High resolution drought forecasting
NIWA and the Ministry for Primary Industries (MPI) are working together to develop a new drought forecasting tool, with each organisation investing $100,000 in the project.
The tool uses innovative climate modelling, the latest in machine learning and other data-driven techniques. It will help farmers and growers better prepare for periods of dryness and drought.
The tool updates daily to provide forecasts at a much higher spatial resolution than previously available. This will enable the provision of district-level predictions of dryness and drought.
“Having a tool that draws on the best available science each day to provide advance warning of future dry spells will make a big difference to farmers' planning and decision making. This will not only contribute to the bottom line, but also to their own wellbeing and animal welfare.”
Nick Story, Director Rural Communities and Farming Support, MPI
Building on NIWA’s long history of drought forecasting
NIWA has provided Aotearoa New Zealand with seasonal rainfall predictions since 1999, when its Seasonal Climate Outlooks began.
In 2017 NIWA and MPI launched the NZ Drought Index (NZDI), an observational tool which measures the current state of dryness and drought.
Turning drought observations into forecasts: the NIWA35 deep learning model
The drought forecasting tool is part of the NIWA35 platform, which is using machine learning and deep learning to make high resolution sub-seasonal climate predictions up to 35 days ahead.
NIWA35 uses input data from a model issued daily by the US National Oceanic Atmospheric Administration (NOAA). NIWA uses the input data, alongside state-of-the-art deep learning, to create a downscaled (higher resolution) and more accurate forecast for Aotearoa New Zealand. This important step better captures the climatic variability that occurs across the country’s complex terrain.
NIWA35 has been producing rainfall predictions since March 2021 and predictions for soil moisture and potential evapotranspiration are in development. The main goal of this work will be to combine the outputs of these different predictions to create a forecast of meteorological drought risk that is consistent with the NZDI. This will enable those across the primary sector to be more informed about the potential for abnormal dryness and drought than ever before.
Regular briefings and real-time end user engagement
As part of the project, NIWA meteorologist Ben Noll provides regular briefings to MPI about drought risk across New Zealand, including presenting content from NIWA35 in development. This enables end users of the drought forecasting tool at MPI to give feedback in near real time as the project progresses, and this feedback to be incorporated into future development.
Next steps will include sharing a beta version of the drought forecast tool for testing by user groups in summer 2022/23.

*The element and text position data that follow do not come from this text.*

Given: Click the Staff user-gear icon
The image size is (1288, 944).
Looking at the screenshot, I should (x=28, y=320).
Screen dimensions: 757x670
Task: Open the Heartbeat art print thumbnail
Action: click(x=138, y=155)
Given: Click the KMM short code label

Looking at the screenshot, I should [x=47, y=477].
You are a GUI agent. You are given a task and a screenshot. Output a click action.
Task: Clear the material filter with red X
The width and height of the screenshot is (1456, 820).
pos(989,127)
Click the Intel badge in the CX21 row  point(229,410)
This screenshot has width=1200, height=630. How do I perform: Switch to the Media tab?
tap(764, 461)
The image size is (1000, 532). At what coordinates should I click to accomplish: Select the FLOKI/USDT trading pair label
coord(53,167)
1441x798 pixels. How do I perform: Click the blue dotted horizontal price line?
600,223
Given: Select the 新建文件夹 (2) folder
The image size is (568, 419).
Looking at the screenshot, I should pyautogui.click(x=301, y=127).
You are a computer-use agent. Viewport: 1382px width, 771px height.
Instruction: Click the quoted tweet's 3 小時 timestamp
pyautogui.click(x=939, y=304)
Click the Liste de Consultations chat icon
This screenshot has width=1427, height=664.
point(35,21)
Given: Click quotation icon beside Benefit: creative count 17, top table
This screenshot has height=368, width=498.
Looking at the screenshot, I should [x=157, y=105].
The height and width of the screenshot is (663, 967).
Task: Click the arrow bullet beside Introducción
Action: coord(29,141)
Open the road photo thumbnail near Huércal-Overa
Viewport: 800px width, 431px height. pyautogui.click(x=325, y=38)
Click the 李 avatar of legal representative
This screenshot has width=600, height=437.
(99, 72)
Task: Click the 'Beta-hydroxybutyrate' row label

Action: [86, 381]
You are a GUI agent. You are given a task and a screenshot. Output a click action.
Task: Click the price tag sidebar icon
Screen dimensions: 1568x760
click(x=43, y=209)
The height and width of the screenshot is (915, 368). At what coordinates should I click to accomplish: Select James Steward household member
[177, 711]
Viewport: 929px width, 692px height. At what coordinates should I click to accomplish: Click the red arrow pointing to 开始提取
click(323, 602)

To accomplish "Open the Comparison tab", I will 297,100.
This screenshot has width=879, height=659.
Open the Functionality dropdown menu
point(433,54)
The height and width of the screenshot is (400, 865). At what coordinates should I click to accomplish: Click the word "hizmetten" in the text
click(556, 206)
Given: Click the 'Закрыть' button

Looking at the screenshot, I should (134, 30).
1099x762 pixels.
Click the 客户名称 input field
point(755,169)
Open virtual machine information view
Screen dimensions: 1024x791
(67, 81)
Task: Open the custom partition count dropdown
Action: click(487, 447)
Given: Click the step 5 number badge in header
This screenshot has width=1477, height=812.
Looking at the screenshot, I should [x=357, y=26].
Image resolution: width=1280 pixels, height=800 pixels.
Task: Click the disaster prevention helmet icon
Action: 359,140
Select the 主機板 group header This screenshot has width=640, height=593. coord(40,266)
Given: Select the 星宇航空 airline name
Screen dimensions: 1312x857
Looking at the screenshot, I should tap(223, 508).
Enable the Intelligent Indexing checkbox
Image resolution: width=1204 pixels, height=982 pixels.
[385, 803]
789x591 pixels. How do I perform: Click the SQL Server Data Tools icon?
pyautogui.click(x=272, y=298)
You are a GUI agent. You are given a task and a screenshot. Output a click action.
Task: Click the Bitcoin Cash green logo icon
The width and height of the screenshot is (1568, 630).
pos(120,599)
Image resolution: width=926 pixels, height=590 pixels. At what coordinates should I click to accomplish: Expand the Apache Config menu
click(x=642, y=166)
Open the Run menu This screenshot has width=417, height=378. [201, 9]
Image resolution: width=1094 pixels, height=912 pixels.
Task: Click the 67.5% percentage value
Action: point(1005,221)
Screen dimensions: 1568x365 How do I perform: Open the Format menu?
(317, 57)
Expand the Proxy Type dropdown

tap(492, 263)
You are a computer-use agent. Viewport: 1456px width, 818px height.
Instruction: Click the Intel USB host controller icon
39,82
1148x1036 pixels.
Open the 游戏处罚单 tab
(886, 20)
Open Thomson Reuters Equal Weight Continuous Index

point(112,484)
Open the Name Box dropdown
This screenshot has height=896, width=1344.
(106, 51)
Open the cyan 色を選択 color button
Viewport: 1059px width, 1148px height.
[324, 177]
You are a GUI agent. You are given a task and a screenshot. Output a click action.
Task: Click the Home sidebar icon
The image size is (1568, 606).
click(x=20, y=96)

The final product is expected to be made available publicly a year later (summer 2023/24).
An example image from the tool in development: January 2022 was a very dry month, as indicated by the dark red colouring and negative values on the Standardised Precipitation Index on the far right.
The NIWA35 outlook issued in late December 2021 indicated an elevated risk for January dryness. Note how the image on the far left (35-day forecast) is very similar to the image on the far right (observation).